_WORK REQUIRED_.
Using the survey text below, answer these questions.
1. How many employees did the study interview?
2. Which reason for quitting was cited most often, and by what percentage of respondents?
3. What percentage of respondents admitted to ghosting their employers?

_READING TEXT_.
----

A recent survey conducted by instantprint, the leading UK-based online printer serving over 750,000 businesses, has shed light on a growing trend among UK office workers known as “quiet quitting.”

The study, which interviewed 1,000 employees, aimed to explore the reasons behind frequent job-hopping and the prevalence of silent exits in the workplace.

The findings unveiled a range of unconventional quitting methods employed by UK office workers, including ghosting, quitting via text, and simply walking out. Shockingly, over one-fifth of the respondents had changed jobs three times within the past three years, indicating a significant turnover rate in the workforce.

Among the reasons cited for quitting, being underpaid or dissatisfaction with salary emerged as the most prevalent, with 32.52 percent of respondents ranking it as a primary motivation.

How do most people quit their job?

The survey revealed that a staggering 46.95 percent of participants had quit a job through impersonal means such as text, email, call, or voicemail. Additionally, 14.63 percent admitted to ghosting their employers, while 27.85 percent intentionally performed poorly until the end of their notice period or were placed on gardening leave.

Furthermore, 45.33 percent of respondents disclosed that they had started their own businesses or pursued side hustles, which had subsequently become their full-time occupations within the last three years. Social media influence played a role in 13.21 percent of respondents’ decisions to quit their jobs.

What about generational job-hopping tendencies?

----

_DATASET ROWS_.
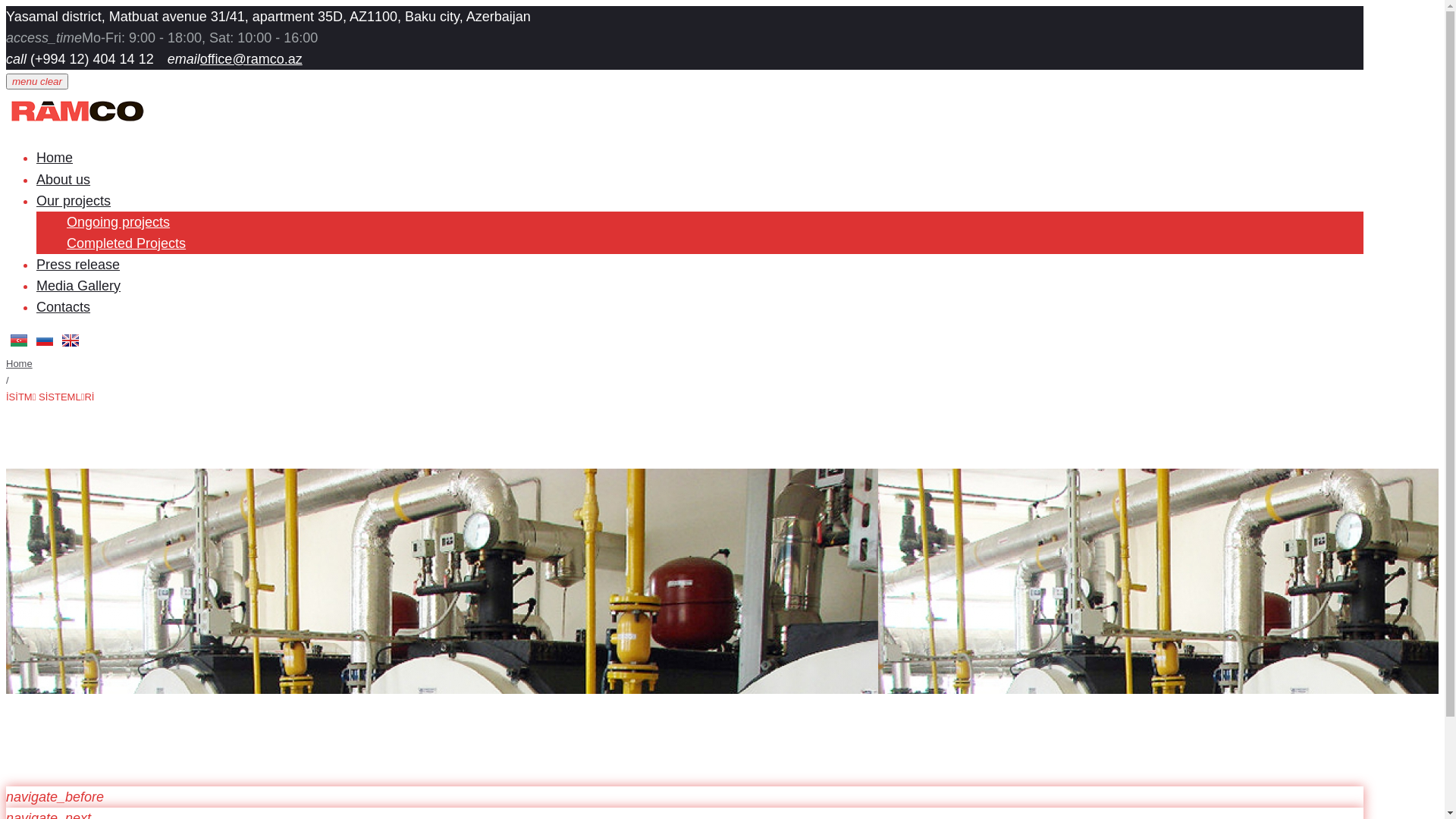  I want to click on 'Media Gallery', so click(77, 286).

----

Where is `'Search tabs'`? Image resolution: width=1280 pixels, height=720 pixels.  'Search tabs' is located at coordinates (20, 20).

----

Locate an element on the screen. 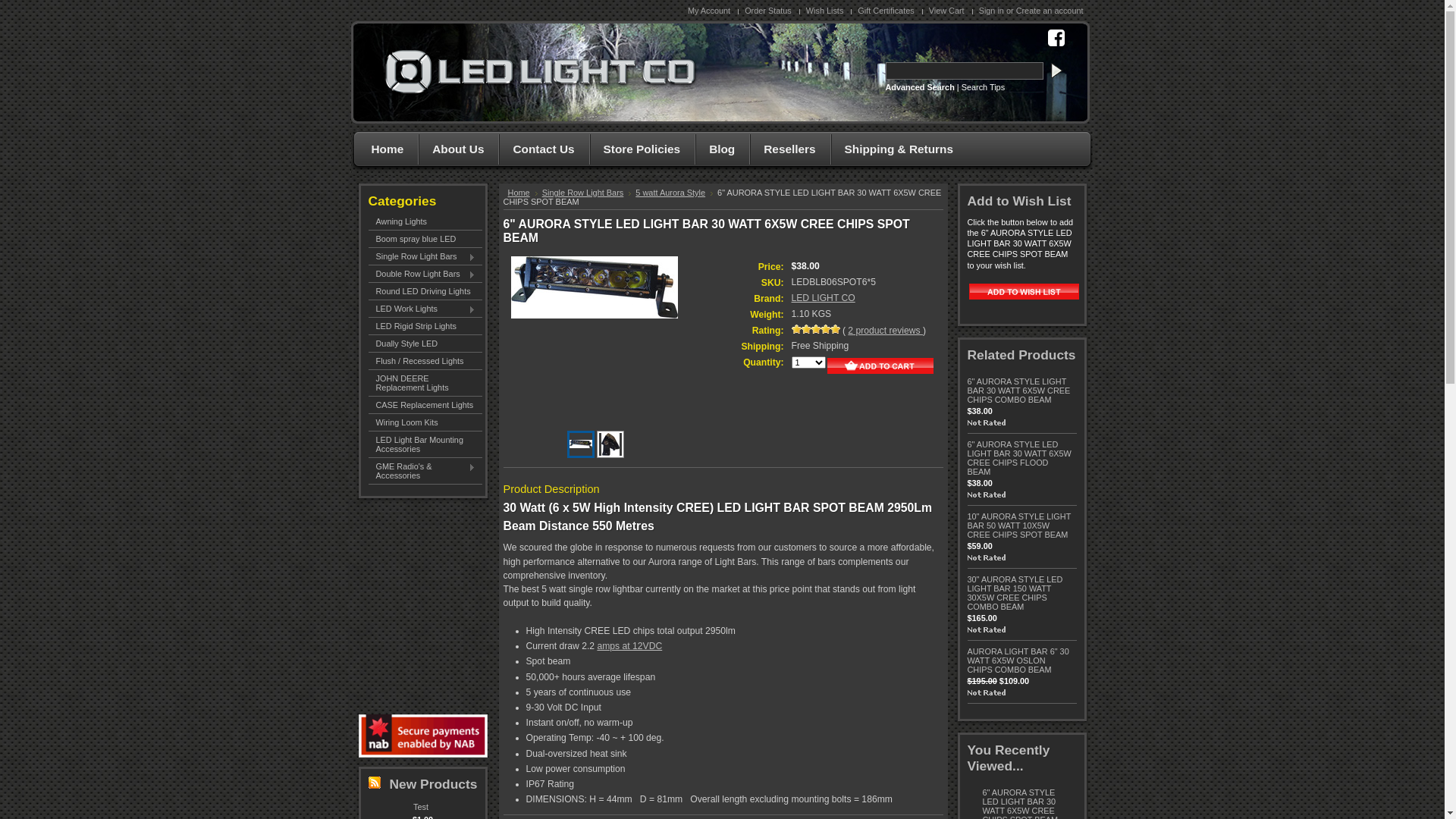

----

_OUTPUT OF THE EXERCISE_.
1. 1,000 employees.
2. Being underpaid or dissatisfaction with salary, cited by 32.52 percent.
3. 14.63 percent.